Sicherlich gibt es in allen Browser-Projekten irgendwann einmal Sicherheitslücken, die durch sogenannte "Exploits" (über Schadcode in Webseiten) ausgenutzt werden können.

Es ist nur die Frage, a) wieviele es ständig sind, und b) wie schnell die Exploits gefixt werden.

Beim Internet-Explorer (egal, welche Versionen) zieht sich im Verlauf der Entwicklungsgeschichte immer wieder ein roter Faden mit vielen, vielen Problemen hindurch. Dieser Browser war immer schon besonders exploit-trächtig. Zudem kam es oft vor, dass Exploits dann von Microsoft erst nach längerer Zeit bzw. nur unvollständig gefixt wurden.

In wie weit diese Probleme mit dem neuen IE9 weiterhin existieren werden, kann man nicht vorhersagen, aber es spricht nicht viel dafür, dass sich gegenüber der Situation bei den Vorgängerversionen allzu viel ändert.

Nur ein Beispiel für viele Fundstellen zu den massiven Problemen:
Internet Explorer 8 "critical" flaw in final version - SC Magazine US


> Internet Explorer 8 "critical" flaw in final version
> The Internet Explorer 8 (IE8) vulnerability demonstrated last week at the CanSecWest hacker conference In the beta version of the popular web browser also exists in the final version.
> [...]
> “This is a single-click-and-you're-owned exploit,” she told SCMagazineUS.com on Tuesday. “You click a link in an email or simply browse to a website, and your machine is compromised. This meets Microsoft's ‘critical' bar [in its vulnerabilities and rating system].”



Auch beim Mozilla-Firefox-Browser gibt es immer wieder einmal Exploits, jedoch sind diese dann meistens nicht so schwerwiegend wie beim IE, und sie werden meistens auch wesentlich schneller durch Updates gefixt.

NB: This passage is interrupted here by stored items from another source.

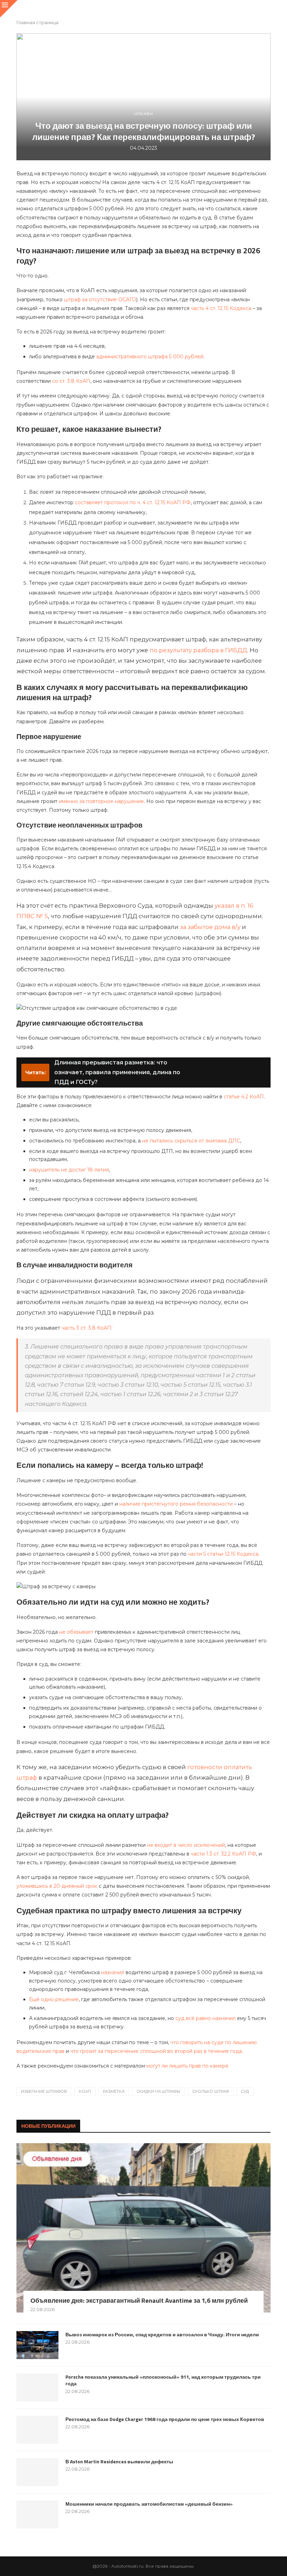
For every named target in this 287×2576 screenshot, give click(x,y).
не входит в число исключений (186, 1845)
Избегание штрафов (44, 2091)
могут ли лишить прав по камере (187, 2066)
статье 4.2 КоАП (244, 1096)
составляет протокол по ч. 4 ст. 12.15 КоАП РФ (133, 502)
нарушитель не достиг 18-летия (69, 1170)
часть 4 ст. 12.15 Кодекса (221, 308)
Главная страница (37, 22)
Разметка (114, 2091)
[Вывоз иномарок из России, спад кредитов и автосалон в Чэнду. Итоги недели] (37, 2345)
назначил (112, 1972)
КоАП (85, 2091)
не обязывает (76, 1632)
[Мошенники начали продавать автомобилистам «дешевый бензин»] (37, 2514)
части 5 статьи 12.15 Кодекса (223, 1554)
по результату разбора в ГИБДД (198, 650)
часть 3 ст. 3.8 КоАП (86, 1328)
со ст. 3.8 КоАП (71, 381)
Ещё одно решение (54, 1999)
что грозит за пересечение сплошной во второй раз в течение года (156, 2051)
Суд (245, 2091)
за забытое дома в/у (210, 926)
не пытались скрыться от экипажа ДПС (191, 1141)
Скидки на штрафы (158, 2091)
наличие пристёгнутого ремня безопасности (176, 1504)
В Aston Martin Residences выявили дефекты (119, 2461)
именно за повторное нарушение (101, 801)
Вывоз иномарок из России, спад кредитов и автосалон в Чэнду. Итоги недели (162, 2334)
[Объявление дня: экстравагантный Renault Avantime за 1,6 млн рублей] (143, 2228)
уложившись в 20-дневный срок (56, 1886)
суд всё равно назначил (205, 2018)
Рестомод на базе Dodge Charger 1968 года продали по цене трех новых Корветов (164, 2419)
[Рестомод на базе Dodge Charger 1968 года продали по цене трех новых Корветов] (37, 2430)
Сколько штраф (210, 2091)
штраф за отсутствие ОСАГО (100, 299)
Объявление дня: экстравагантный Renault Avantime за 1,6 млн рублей (139, 2300)
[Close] (9, 8)
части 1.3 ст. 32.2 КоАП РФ (223, 1854)
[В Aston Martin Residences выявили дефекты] (37, 2472)
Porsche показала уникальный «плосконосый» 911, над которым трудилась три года (163, 2380)
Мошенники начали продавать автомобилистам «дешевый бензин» (149, 2503)
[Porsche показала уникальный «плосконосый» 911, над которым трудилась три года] (37, 2387)
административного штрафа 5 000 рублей (149, 356)
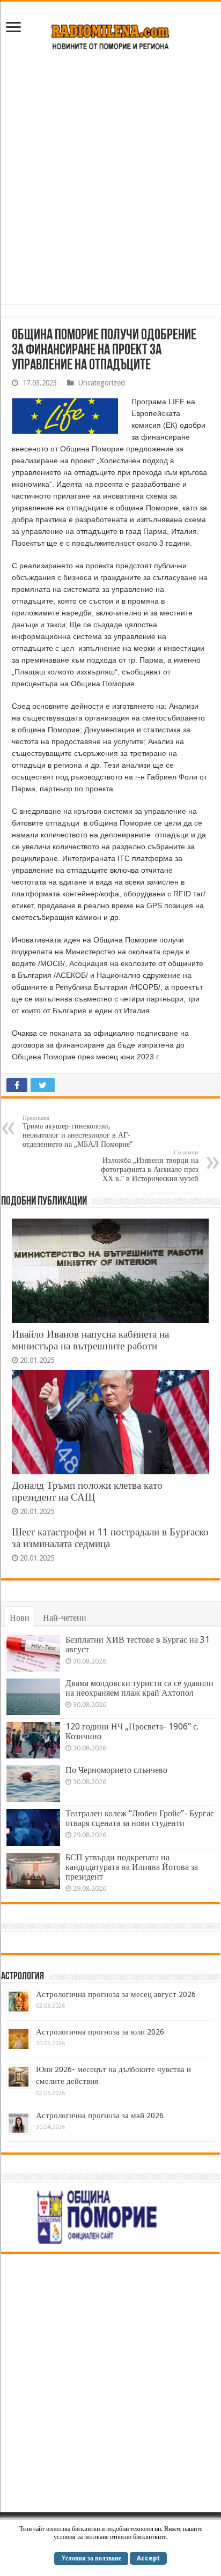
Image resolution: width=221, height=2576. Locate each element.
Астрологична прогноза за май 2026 (100, 2115)
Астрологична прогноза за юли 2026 (100, 2032)
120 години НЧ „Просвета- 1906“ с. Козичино (131, 1731)
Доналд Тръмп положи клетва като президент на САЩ (87, 1491)
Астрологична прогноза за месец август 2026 (116, 1994)
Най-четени (64, 1618)
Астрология (22, 1976)
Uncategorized (101, 382)
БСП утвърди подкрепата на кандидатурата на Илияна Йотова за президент (131, 1867)
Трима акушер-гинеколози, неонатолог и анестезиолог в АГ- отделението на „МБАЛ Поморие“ (77, 1131)
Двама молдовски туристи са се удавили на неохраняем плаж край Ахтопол (139, 1688)
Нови (20, 1618)
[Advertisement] (110, 182)
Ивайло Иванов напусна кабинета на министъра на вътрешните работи (90, 1340)
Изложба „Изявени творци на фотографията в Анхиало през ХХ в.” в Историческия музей (149, 1166)
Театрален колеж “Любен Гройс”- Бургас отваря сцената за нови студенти (139, 1818)
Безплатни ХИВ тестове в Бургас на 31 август (137, 1644)
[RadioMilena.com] (111, 35)
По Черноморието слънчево (116, 1770)
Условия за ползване (91, 2558)
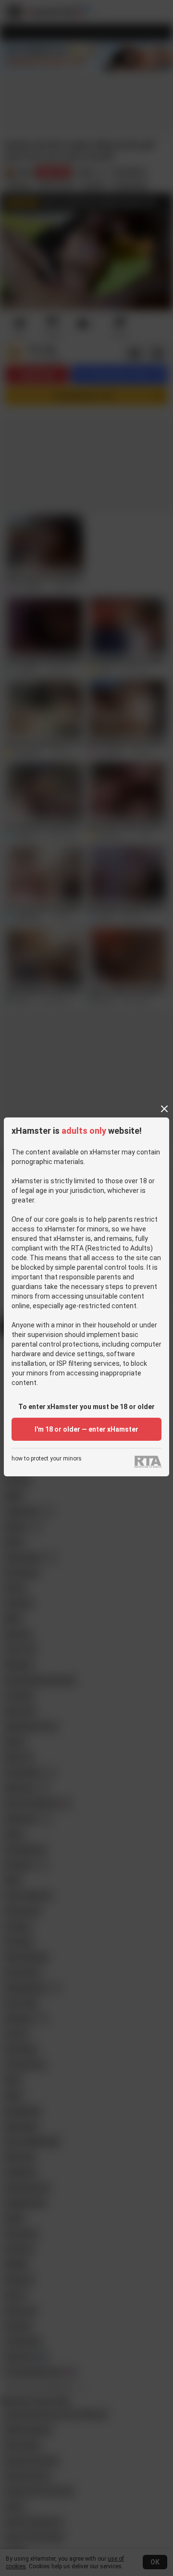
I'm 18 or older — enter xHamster (86, 1429)
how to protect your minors (47, 1459)
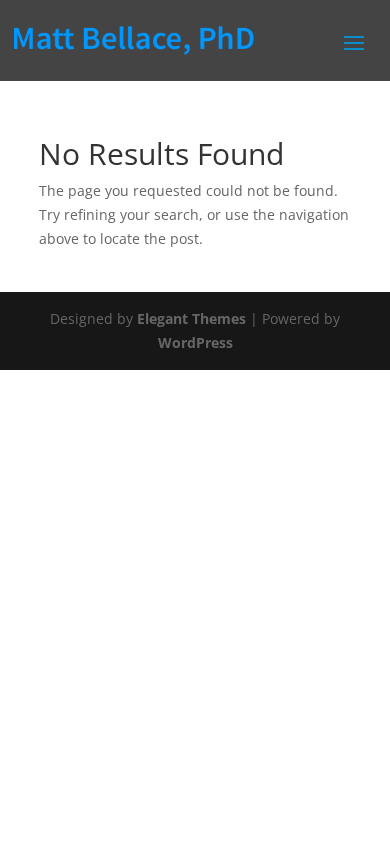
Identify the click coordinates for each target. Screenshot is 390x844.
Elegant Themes (191, 318)
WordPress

Ein anderes, großes Problem ist die in meinen Augen völlig intransparente Sicherheitspolitik, die Microsoft nun schon seit Jahren über die sogenannte "Zonenverwaltung" verfolgt. Diese Zonenverwaltung überfordert den durchschnittlichen Nutzer, der daher "der Einfachheit halber" das Scriptingverhalten des Browsers für alle Webseiten global frei gibt.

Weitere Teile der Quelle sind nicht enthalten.